Multiprocess your code with just 1 line!

# Before:
def func1(x):
	# some heavy computing
    ...

a = [func1(i) for i in range(16)]

# After:
@parallelize
def func1(x):
	# some heavy computing

a = [func1(i) for i in range(16)] # all calls run in parallel on 16 cores

Other multiprocess libraries force a specific coding style/syntax.

Below is the same code from above, except using concurrent.futures:

def func1(x):
	# some heavy computation
    ...

# concurrent.futures
with ProcessPoolExecutor() as pool:
	a = list(pool.map(func1, range(16)))

Other multiprocess libraries don't use all cores (when multiple operations occur).
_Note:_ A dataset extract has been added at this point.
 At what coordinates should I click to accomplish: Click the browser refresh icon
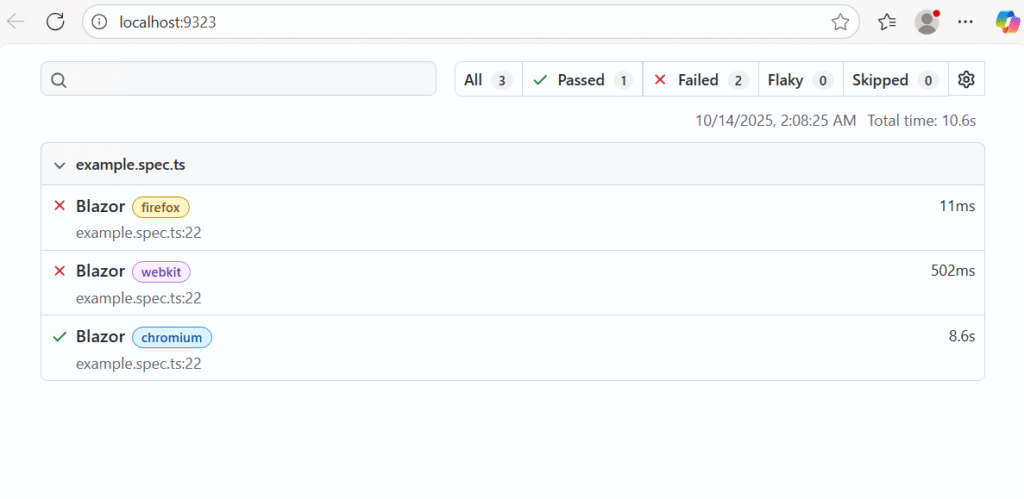click(55, 21)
On a 16 core machine, let's see how long the following two take:

# Our machine has 16 cores
# func1, func2... each take 10 seconds

# 1: concurrent.futures library:
a = list(pool.map(func1, range(4)))
b = list(pool.map(func2, range(4)))
c = list(pool.map(func3, range(4)))
d = list(pool.map(func4, range(4)))

# elapsed time = 40s


# 2: easy_multiprocess:
a = [func1(i) for i in range(4)]
b = [func2(i) for i in range(4)]
c = [func3(i) for i in range(4)]
d = [func4(i) for i in range(4)]

# elapsed time = 10s

Parallelize simple code

You can even use easy_multiprocess for simple code (that needs parallelizing):

# func1, func2... each take 10 seconds
a = func1(0)
b = func2(1)
c = func3(2)
d = func4(3)
print(a, b, c, d)
# elapsed time = 10s

Non Embarrasingly Parallel Code

It even works for the non-embarrassingly parallel case (but might be suboptimal):

# func1, func2... each take 10 seconds
a = func1(0)
b = func2(a)
c = func3(2) # c/d need to wait if after b
d = func4(3)
print(a, b, c, d)

# elapsed time = 30s

easy_multiprocess implicitly uses a DAG computation graph for this (other libraries have similar mechanisms, such as Ray's DAG). See Limitations for where this doesn't work.


User Installation

On Mac/Linux/Unix-like:

pip install easy_multiprocess

(Windows not currently supported)


Developer Installation

git clone <this_repo>
cd easymultiprocess
pip install -e .

Then, run tests:

python -m unittest tests.test

Author Notes

I built easy_multiprocess simply to learn how to build a python package.

It's built on top of concurrent.futures, rather than being built from the ground up using OS-level primitives, since that would've taken me over 10x as much time and code to build. This means it has MANY limitations.

Limitations:

  • is comparisons aren't supported for FutureResult objects due to python identity. This means that for is operations involving any output from any @parallelize-d function, the user should use == instead, or call .result() before using is (similar to any future object from other multiprocess libraries). Adding support for this would require the user to install/use an inefficient custom python interpreter fork, which I would also have to spend time to build. This would anyway defeat the purpose of user-friendliness.
  • Standard IO streams are not guaranteed to work correctly
  • The non-embarrassingly parallel case is suboptimally implemented (see the example, which should take 20s in the ideal case), but can be improved in the future
  • Requires Copy-on-write, so only works on Mac/Linux/Unix-like (system with fork method)

General limitations of all common python multiprocessing libraries:

  • Closure variables cannot be created/updated once processes are set up (for std library concurrent futures, this occurs upon first submission to executor). You can get around this by calling ProcessPoolManager.cleanup and get_executor again. (TODO: add code sample)
  • Args must be pickle-able (some other cases also work, such as if the library is using dill or other serialization methods)
  • If you have lots of state, can be expensive to create new processes (copy-on-write not guaranteed)
  • Program correctness is not guaranteed when external state race-conditions exist (ex. parallel processes try to write/read from same file)

Other Notes:

  • The @parallelize decorator will send off the code it wraps to another process
  • parallelize sounds more intuitive (and cooler), but concurrent is technically "correct". If you want, you can use @concurrent instead

Future improvements:

  • Avoid pickle-ing arguments. Instead, wrap the function and turn its args into closure variables (copy-on-write would apply). Even if you pass in a large arg (such as a large ML model), it would not delay, or need to copy the large arg over to, the subprocess.